If he were alive today, King would sadly find that his words of half a century ago ring as true as ever in the United States of today. “We are already at war with and among ourselves,” he said in 1967:
“Affluent Americans are locked into suburbs of physical comfort and mental insecurity; poor Americans are locked inside ghettoes of material privation and spiritual debilitation; and all of us can almost feel the presence of a kind of social insanity which could lead to national ruin.”

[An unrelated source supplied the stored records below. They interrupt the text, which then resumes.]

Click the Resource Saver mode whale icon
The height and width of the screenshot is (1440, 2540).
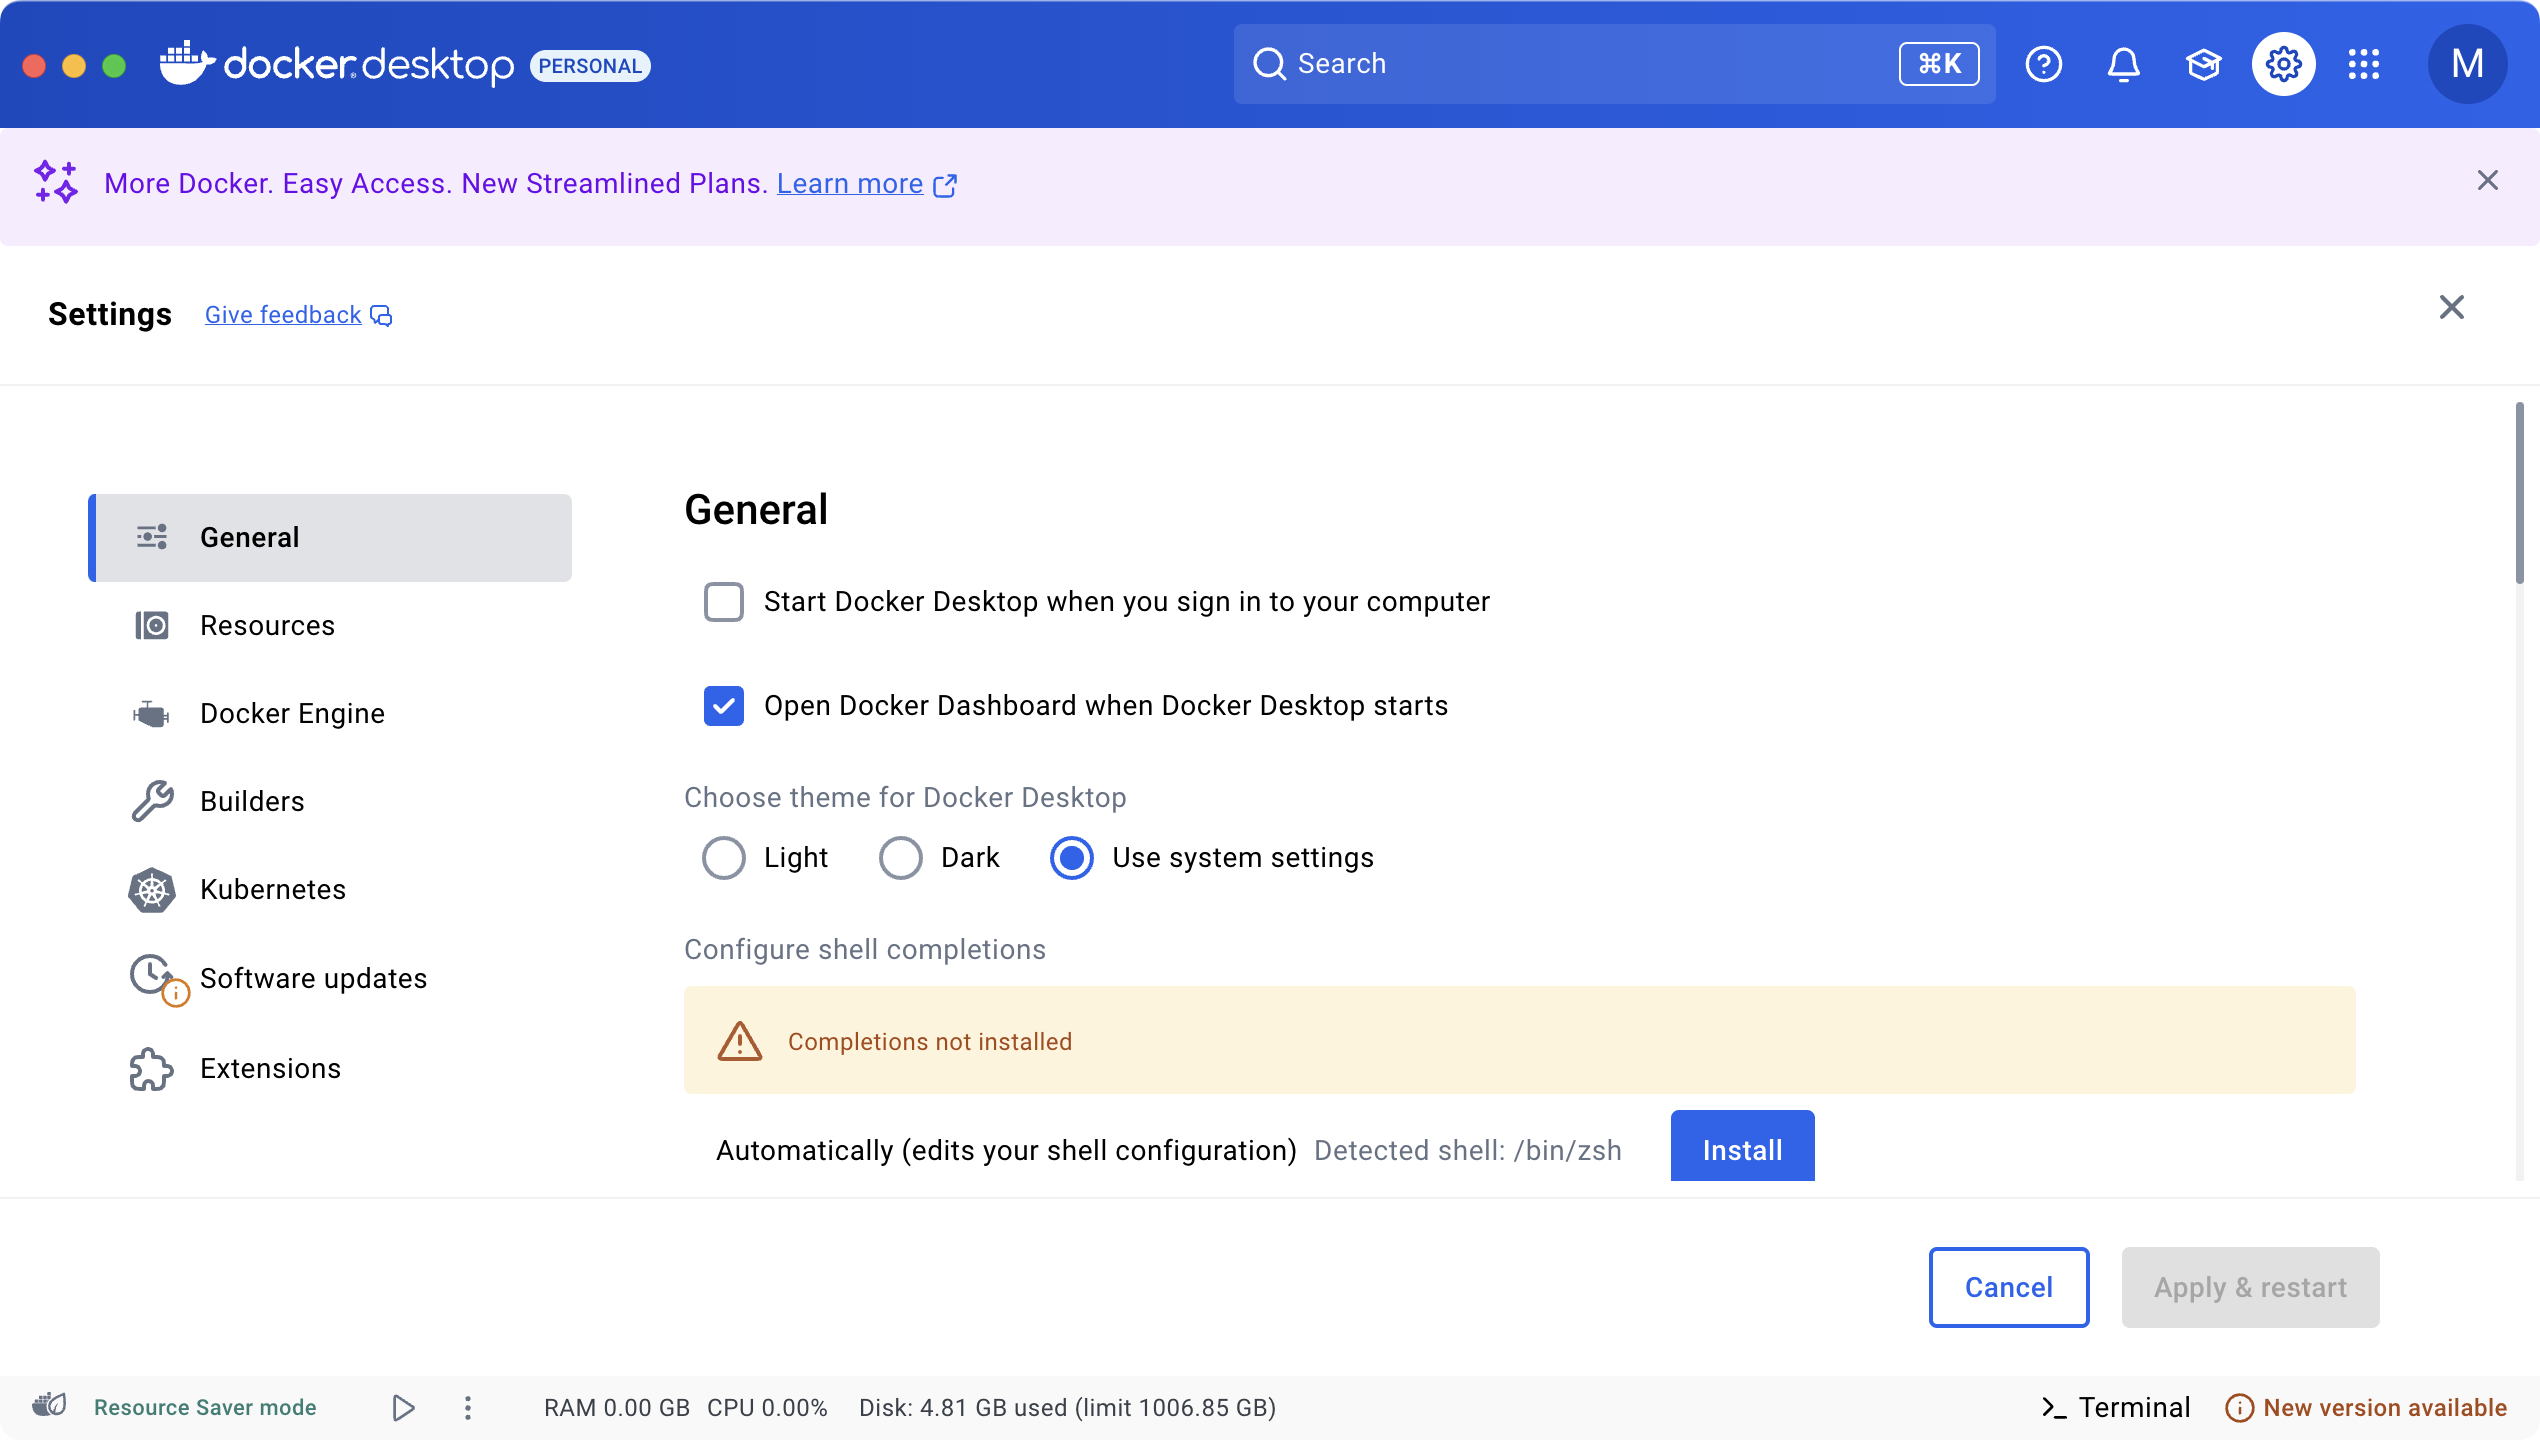coord(49,1406)

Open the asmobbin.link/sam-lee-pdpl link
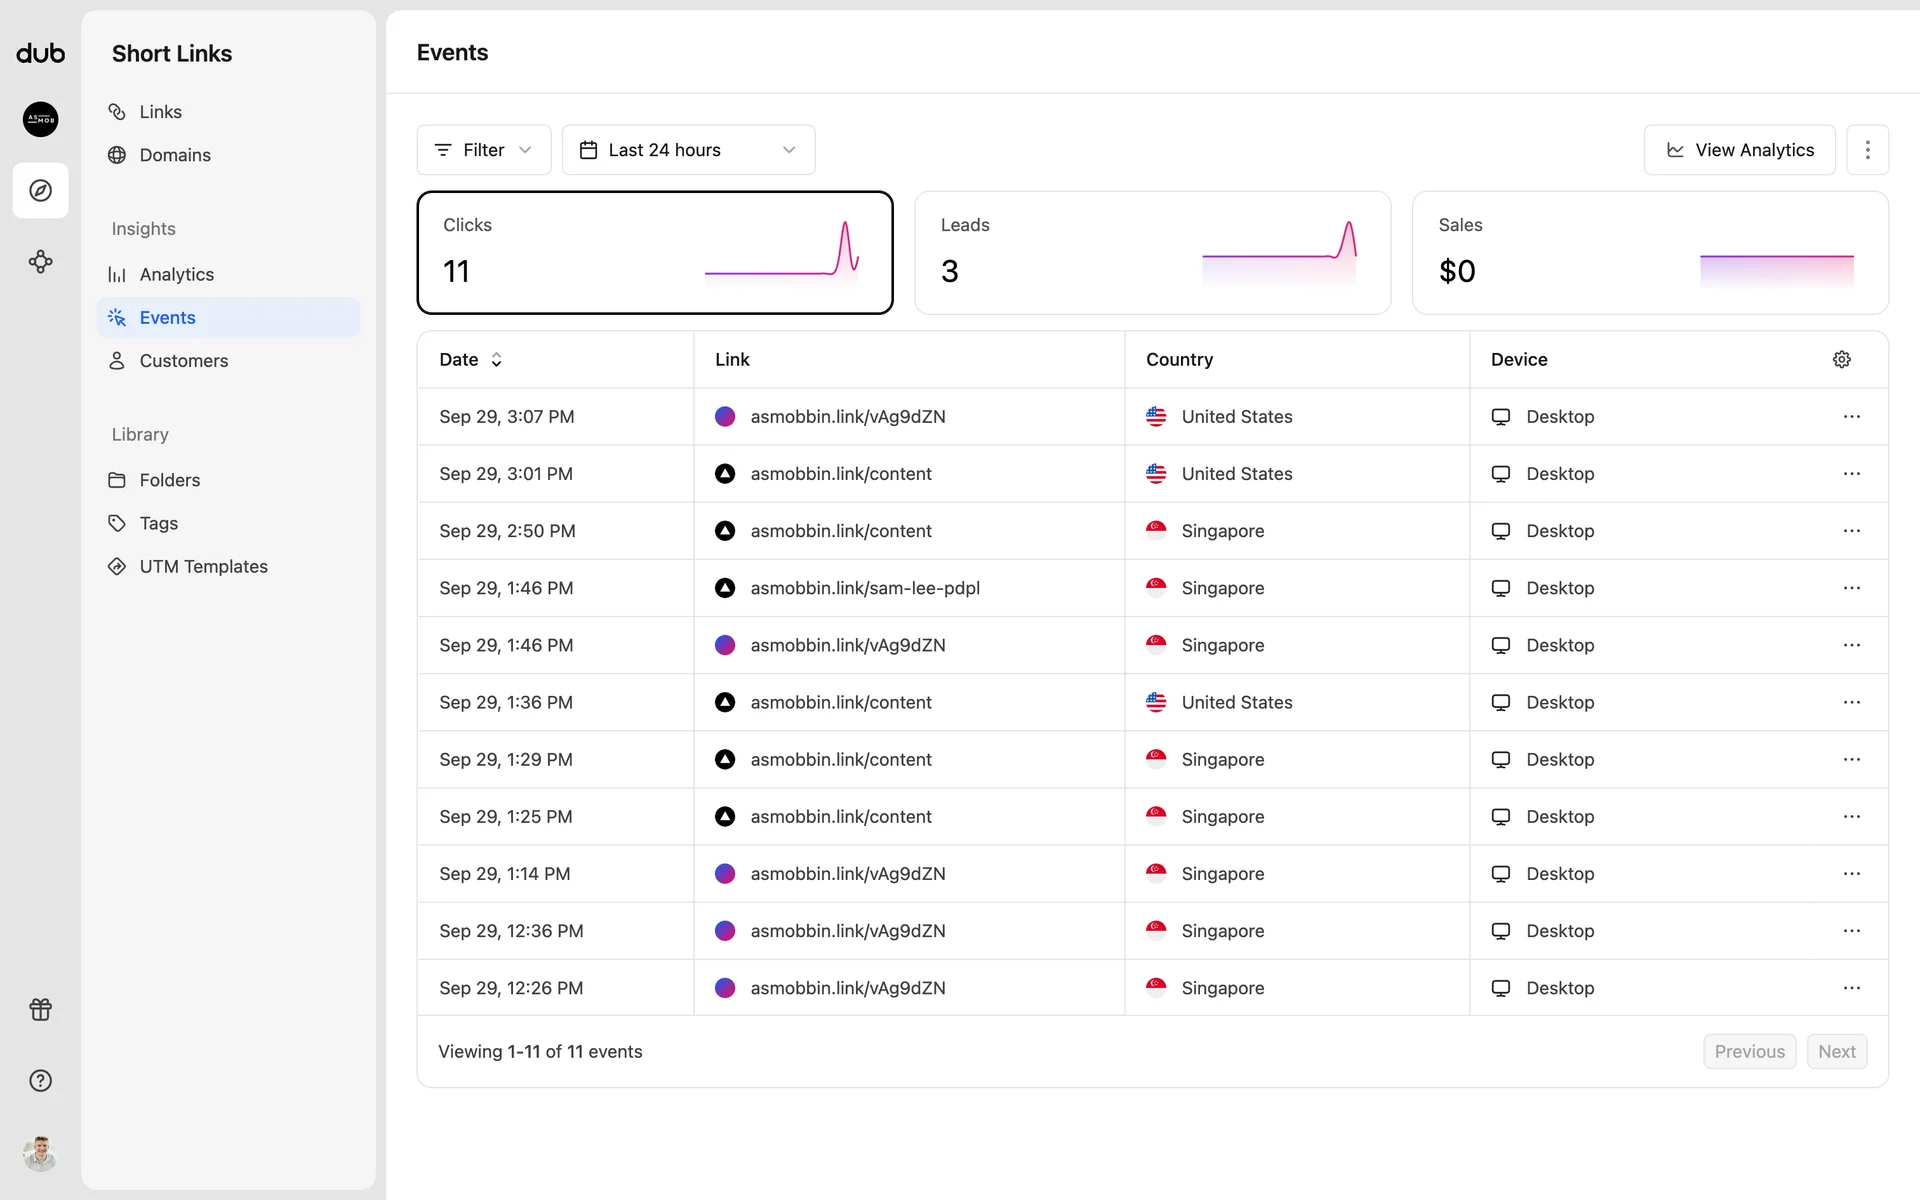[x=864, y=588]
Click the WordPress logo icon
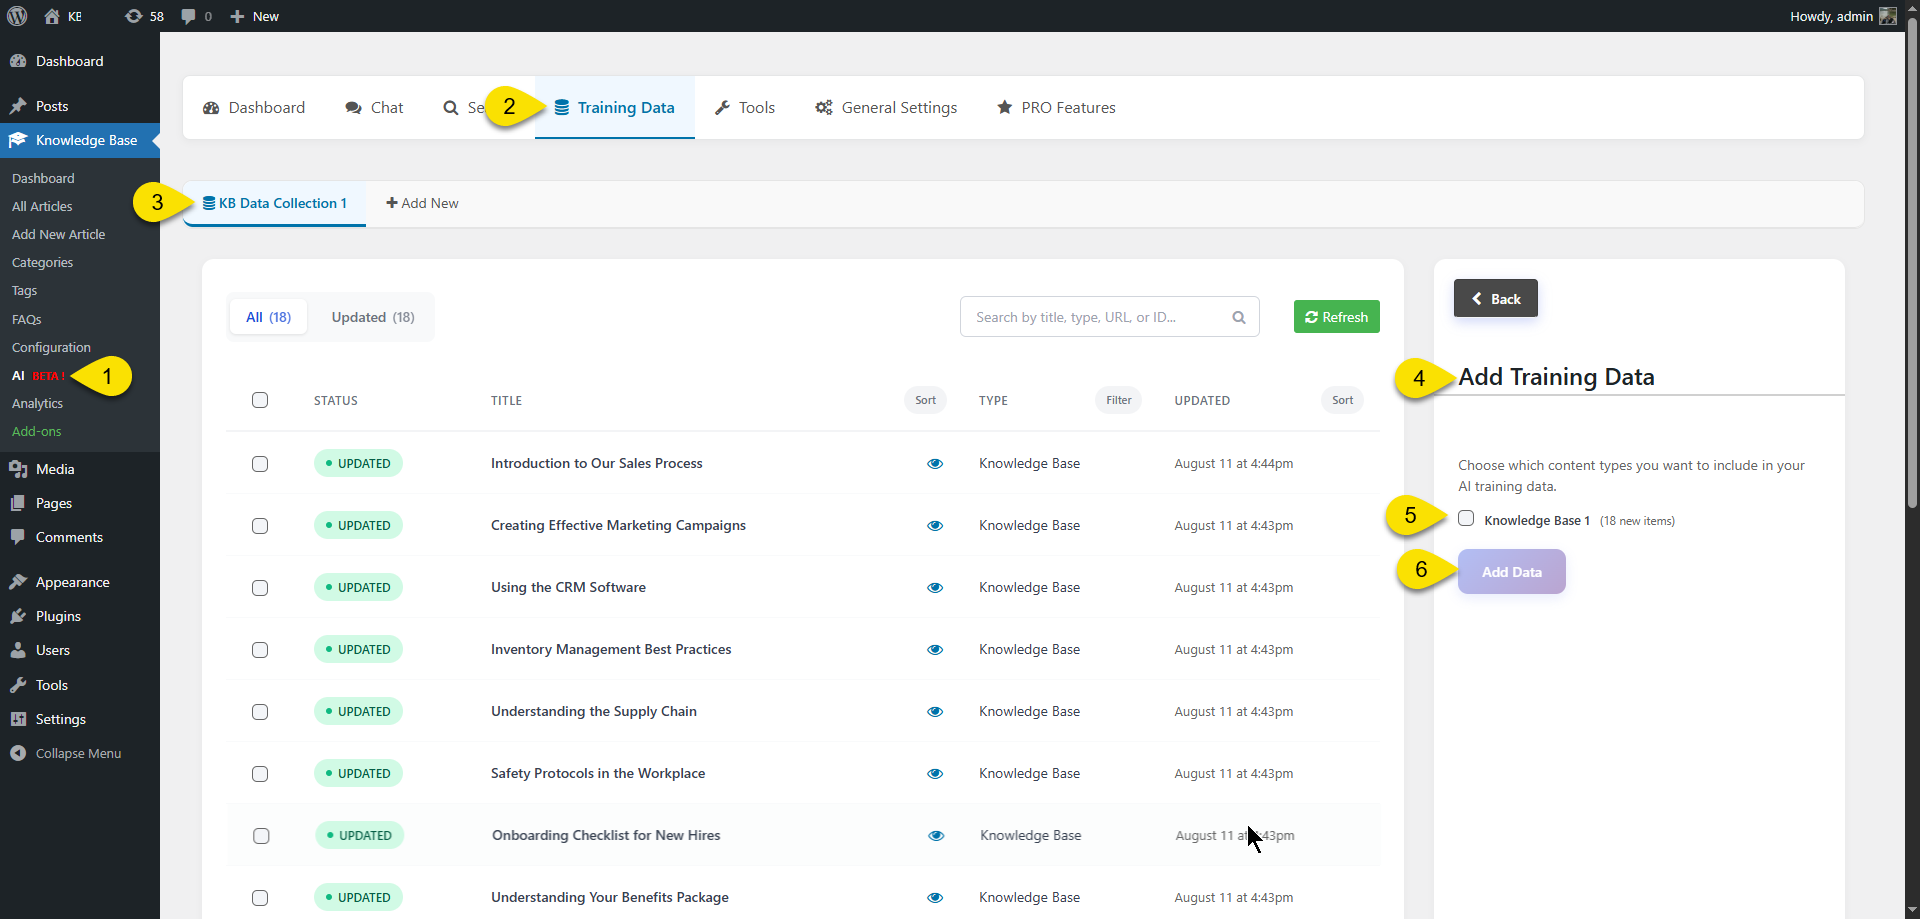The width and height of the screenshot is (1920, 919). (x=17, y=16)
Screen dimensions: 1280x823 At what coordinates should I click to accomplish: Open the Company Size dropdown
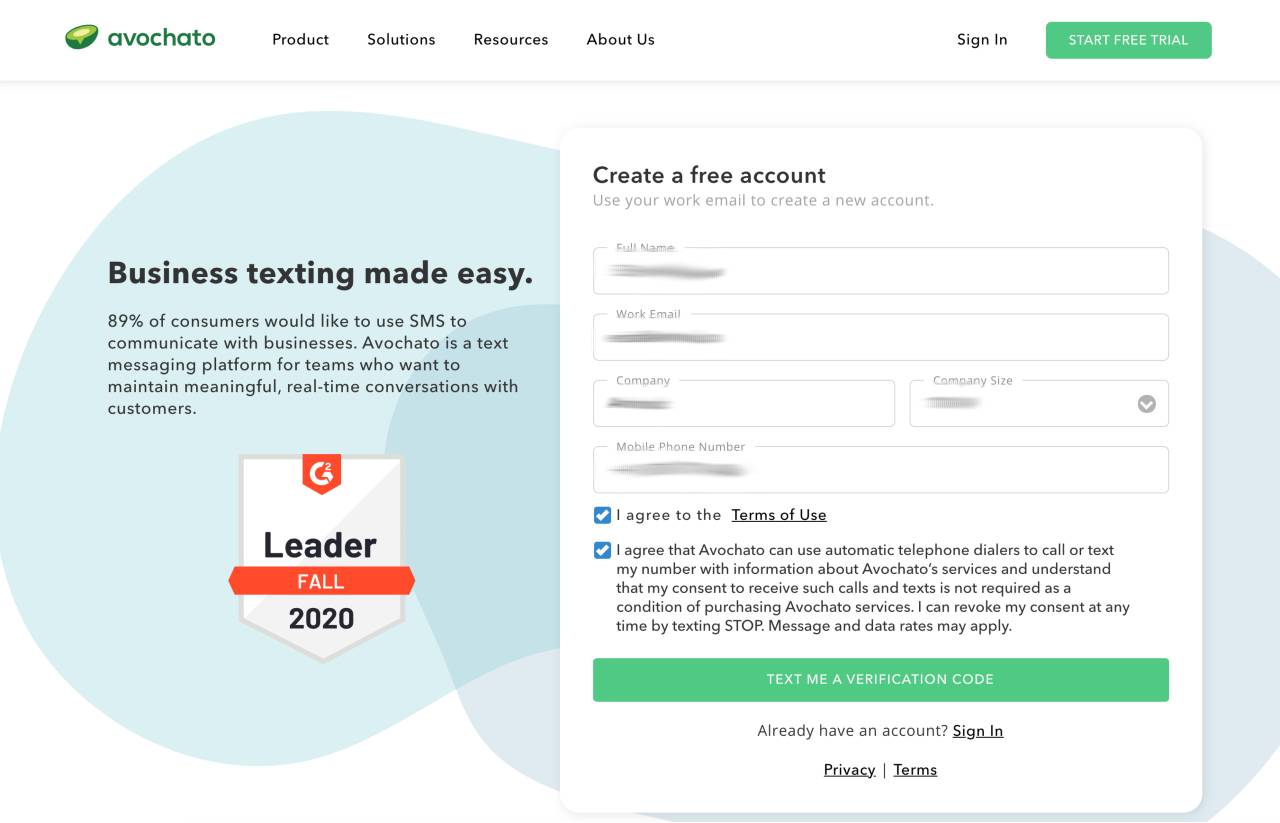(1039, 403)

King would surely have condemned now, as he did then, “a nation [that] gorged on money while millions of its citizens are denied a good education, adequate health services, decent housing, meaningful employment and even respect” where poor people “are then told to be responsible.” In this day of trillion dollar “defense” budgets and never-ending war, King would surely continue to warn that “a nation that continues year after year to spend more money on military defense than on programs of social uplift is approaching spiritual death.” He would still call the United States, which has killed more than a million men, women and children in half a dozen mostly Muslim nations this century, “the greatest purveyor of violence in the world today.” He no doubt would also remain a committed pacifist who would urge us, as he did in 1968, “to understand the arguments of those who are called ‘enemy’” and, for the young men and women of America to refuse to fight a war against poor dark-skinned people on the other side of the world.
If MLK were alive today — he would be in his late 80s — he would also surely march against police brutality and mass incarceration with Black Lives Matter, take a knee with Colin Kaepernick, decry bigoted Muslim bans and border walls, continue advocating for democratic socialist principles like universal basic income and, without a doubt, be one of the nation’s most outspoken voices against Trumpism. He would let it be known in no uncertain terms that there aren’t “two sides” to racist violence, that “very fine people” don’t march in white supremacist rallies and that there are no “shithole countries,” only countries whose development has been thwarted by past and present foreign capitalist domination, oppression and exploitation.
If he were alive today, there’s a very good chance the national security state would still surveil and sabotage King — he’d very likely be branded by Trump a “black identity extremist,” or maybe even a “domestic terrorist.” However, most Americans today revere or at least respect King as one of the greatest Americans who ever lived. That’s great, but it wasn’t always that way. Two years before he was gunned down in Memphis, King — already a Nobel laureate and by far the most famous US civil rights figure — was viewed unfavorably by a solid majority of white Americans, according to a Gallup poll at the time. That same year, a Harris survey revealed that fully 85 percent of white respondents believed civil rights demonstrations were harming the civil rights cause.
The whitewashing of King’s life and legacy increases with each year that passes since his death. Today, Republicans and others have hijacked MLK in their attempts to sell everything from wars of aggression to gun rights to immigrant bans to school privatization and even voter ID laws aimed at reversing the civil rights gains fought and won with the blood and lives of activists including King himself.
To those who know what King really stood for, this gross distortion is glaringly obvious, even laughable. But for countless millions of Americans, deprived as they are of an adequate (or even any) historical education, it is something far more insidious. It is both a deliberate, even Orwellian, effort to both hijack the MLK “brand” for self-serving ends, as well as an attempt to avoid the truth that 50 years after King’s assassination, “the giant triplets of racism, extreme materialism, and militarism” are as “incapable of being conquered” as they were half a century ago.